◆ **TASK PROMPT**
Each line from the one containing "Open search in the article list" through the end of the data must be retyped exactly, and no other line.

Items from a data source
========================================

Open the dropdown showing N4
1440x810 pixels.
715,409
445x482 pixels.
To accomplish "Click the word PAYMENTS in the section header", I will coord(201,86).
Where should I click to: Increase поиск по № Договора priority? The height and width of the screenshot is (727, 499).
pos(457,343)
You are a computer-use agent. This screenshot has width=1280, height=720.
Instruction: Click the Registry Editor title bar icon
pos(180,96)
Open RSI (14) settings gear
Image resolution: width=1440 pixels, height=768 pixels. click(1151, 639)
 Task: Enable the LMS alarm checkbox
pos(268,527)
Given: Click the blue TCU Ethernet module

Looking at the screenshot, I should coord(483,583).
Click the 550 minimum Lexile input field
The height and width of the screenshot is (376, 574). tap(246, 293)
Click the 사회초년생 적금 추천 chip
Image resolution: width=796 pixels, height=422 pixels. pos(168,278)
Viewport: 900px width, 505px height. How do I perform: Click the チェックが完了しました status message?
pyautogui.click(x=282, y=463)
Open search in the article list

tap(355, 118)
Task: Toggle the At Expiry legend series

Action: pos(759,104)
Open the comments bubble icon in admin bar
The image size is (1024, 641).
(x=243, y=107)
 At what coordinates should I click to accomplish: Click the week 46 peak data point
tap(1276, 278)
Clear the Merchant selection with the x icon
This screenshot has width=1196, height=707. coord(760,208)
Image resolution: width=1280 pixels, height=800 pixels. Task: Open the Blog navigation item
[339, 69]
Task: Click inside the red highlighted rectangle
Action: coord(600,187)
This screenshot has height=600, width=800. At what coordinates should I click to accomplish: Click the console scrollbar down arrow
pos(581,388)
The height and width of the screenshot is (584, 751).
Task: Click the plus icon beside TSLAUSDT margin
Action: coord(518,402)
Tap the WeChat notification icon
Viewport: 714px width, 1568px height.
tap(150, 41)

========================================

◆ **RESULT OF THIS TASK**
Open search in the article list

tap(355, 118)
Task: Toggle the At Expiry legend series

Action: pos(759,104)
Open the comments bubble icon in admin bar
The image size is (1024, 641).
(x=243, y=107)
 At what coordinates should I click to accomplish: Click the week 46 peak data point
tap(1276, 278)
Clear the Merchant selection with the x icon
This screenshot has width=1196, height=707. coord(760,208)
Image resolution: width=1280 pixels, height=800 pixels. Task: Open the Blog navigation item
[339, 69]
Task: Click inside the red highlighted rectangle
Action: coord(600,187)
This screenshot has height=600, width=800. At what coordinates should I click to accomplish: Click the console scrollbar down arrow
pos(581,388)
The height and width of the screenshot is (584, 751).
Task: Click the plus icon beside TSLAUSDT margin
Action: coord(518,402)
Tap the WeChat notification icon
Viewport: 714px width, 1568px height.
tap(150, 41)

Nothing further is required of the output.